** START Dataset records **

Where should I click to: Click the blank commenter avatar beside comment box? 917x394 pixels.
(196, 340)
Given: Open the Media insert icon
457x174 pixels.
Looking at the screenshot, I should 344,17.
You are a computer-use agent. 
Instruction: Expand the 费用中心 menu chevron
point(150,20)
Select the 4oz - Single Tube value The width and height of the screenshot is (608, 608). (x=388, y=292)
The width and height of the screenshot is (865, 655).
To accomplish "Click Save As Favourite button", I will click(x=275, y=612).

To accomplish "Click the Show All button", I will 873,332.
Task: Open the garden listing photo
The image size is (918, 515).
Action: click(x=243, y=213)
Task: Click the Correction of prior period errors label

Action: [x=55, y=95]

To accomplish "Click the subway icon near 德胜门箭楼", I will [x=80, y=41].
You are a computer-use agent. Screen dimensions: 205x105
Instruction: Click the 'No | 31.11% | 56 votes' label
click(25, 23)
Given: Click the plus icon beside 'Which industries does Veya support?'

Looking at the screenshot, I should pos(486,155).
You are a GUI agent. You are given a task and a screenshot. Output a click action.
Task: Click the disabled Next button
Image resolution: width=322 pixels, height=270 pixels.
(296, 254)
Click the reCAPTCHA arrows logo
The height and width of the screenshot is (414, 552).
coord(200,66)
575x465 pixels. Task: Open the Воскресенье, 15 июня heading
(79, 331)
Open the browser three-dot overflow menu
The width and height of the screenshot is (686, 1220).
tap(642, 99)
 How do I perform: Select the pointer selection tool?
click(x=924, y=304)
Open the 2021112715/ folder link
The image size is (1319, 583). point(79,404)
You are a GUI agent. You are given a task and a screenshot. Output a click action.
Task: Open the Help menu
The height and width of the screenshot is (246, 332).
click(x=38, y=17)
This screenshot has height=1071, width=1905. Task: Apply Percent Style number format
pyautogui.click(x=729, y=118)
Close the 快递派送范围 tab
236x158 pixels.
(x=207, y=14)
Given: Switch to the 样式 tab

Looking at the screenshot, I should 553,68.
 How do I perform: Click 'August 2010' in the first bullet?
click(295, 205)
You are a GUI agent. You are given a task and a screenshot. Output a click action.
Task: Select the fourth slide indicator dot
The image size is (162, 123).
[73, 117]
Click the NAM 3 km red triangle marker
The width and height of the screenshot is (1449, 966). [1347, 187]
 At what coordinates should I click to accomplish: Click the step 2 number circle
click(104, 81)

** END Dataset records **

Reproduce every one of the items above line for line, with no changes.

**Response to the task:**
Where should I click to: Click the blank commenter avatar beside comment box? 917x394 pixels.
(196, 340)
Given: Open the Media insert icon
457x174 pixels.
Looking at the screenshot, I should 344,17.
You are a computer-use agent. 
Instruction: Expand the 费用中心 menu chevron
point(150,20)
Select the 4oz - Single Tube value The width and height of the screenshot is (608, 608). (x=388, y=292)
The width and height of the screenshot is (865, 655).
To accomplish "Click Save As Favourite button", I will click(x=275, y=612).

To accomplish "Click the Show All button", I will 873,332.
Task: Open the garden listing photo
The image size is (918, 515).
Action: click(x=243, y=213)
Task: Click the Correction of prior period errors label

Action: [x=55, y=95]

To accomplish "Click the subway icon near 德胜门箭楼", I will [x=80, y=41].
You are a computer-use agent. Screen dimensions: 205x105
Instruction: Click the 'No | 31.11% | 56 votes' label
click(25, 23)
Given: Click the plus icon beside 'Which industries does Veya support?'

Looking at the screenshot, I should pos(486,155).
You are a GUI agent. You are given a task and a screenshot. Output a click action.
Task: Click the disabled Next button
Image resolution: width=322 pixels, height=270 pixels.
(296, 254)
Click the reCAPTCHA arrows logo
The height and width of the screenshot is (414, 552).
coord(200,66)
575x465 pixels. Task: Open the Воскресенье, 15 июня heading
(79, 331)
Open the browser three-dot overflow menu
The width and height of the screenshot is (686, 1220).
tap(642, 99)
 How do I perform: Select the pointer selection tool?
click(x=924, y=304)
Open the 2021112715/ folder link
The image size is (1319, 583). point(79,404)
You are a GUI agent. You are given a task and a screenshot. Output a click action.
Task: Open the Help menu
The height and width of the screenshot is (246, 332).
click(x=38, y=17)
This screenshot has height=1071, width=1905. Task: Apply Percent Style number format
pyautogui.click(x=729, y=118)
Close the 快递派送范围 tab
236x158 pixels.
(x=207, y=14)
Given: Switch to the 样式 tab

Looking at the screenshot, I should 553,68.
 How do I perform: Click 'August 2010' in the first bullet?
click(295, 205)
You are a GUI agent. You are given a task and a screenshot. Output a click action.
Task: Select the fourth slide indicator dot
The image size is (162, 123).
[73, 117]
Click the NAM 3 km red triangle marker
The width and height of the screenshot is (1449, 966). [1347, 187]
 At what coordinates should I click to accomplish: Click the step 2 number circle
click(104, 81)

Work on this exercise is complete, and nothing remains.